(Dataset items)
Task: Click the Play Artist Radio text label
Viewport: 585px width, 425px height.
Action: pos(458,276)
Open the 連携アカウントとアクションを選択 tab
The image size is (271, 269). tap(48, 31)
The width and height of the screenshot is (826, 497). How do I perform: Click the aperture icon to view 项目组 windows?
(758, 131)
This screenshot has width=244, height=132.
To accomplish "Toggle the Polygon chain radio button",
==
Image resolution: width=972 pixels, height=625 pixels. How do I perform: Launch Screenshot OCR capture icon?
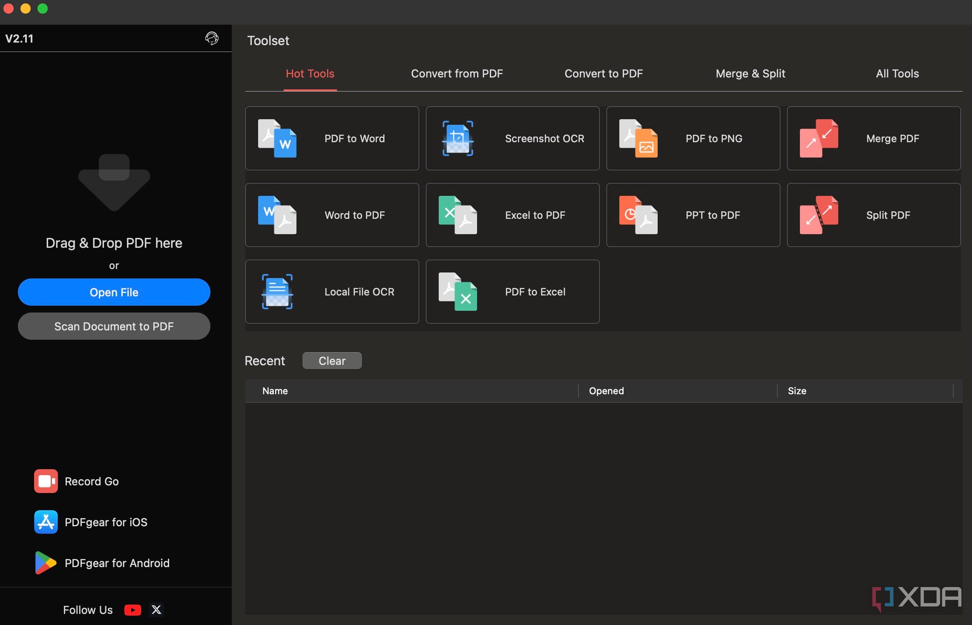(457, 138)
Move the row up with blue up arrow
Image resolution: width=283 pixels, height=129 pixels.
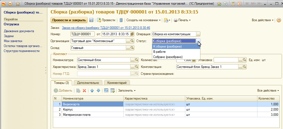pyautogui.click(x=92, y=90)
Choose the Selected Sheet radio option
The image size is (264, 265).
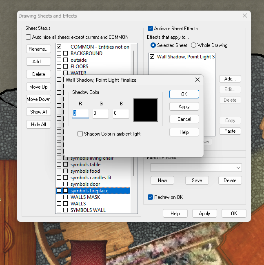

Your goal - Above are the entries. Output exactly the lines beginning with the line that has "Task: Click the Play Artist Radio text label" and ending with the line that has "the Polygon chain".

Your response -
Task: Click the Play Artist Radio text label
Viewport: 585px width, 425px height.
Action: pos(458,276)
Open the 連携アカウントとアクションを選択 tab
The image size is (271, 269). tap(48, 31)
The width and height of the screenshot is (826, 497). How do I perform: Click the aperture icon to view 项目组 windows?
(758, 131)
This screenshot has width=244, height=132.
To accomplish "Toggle the Polygon chain radio button",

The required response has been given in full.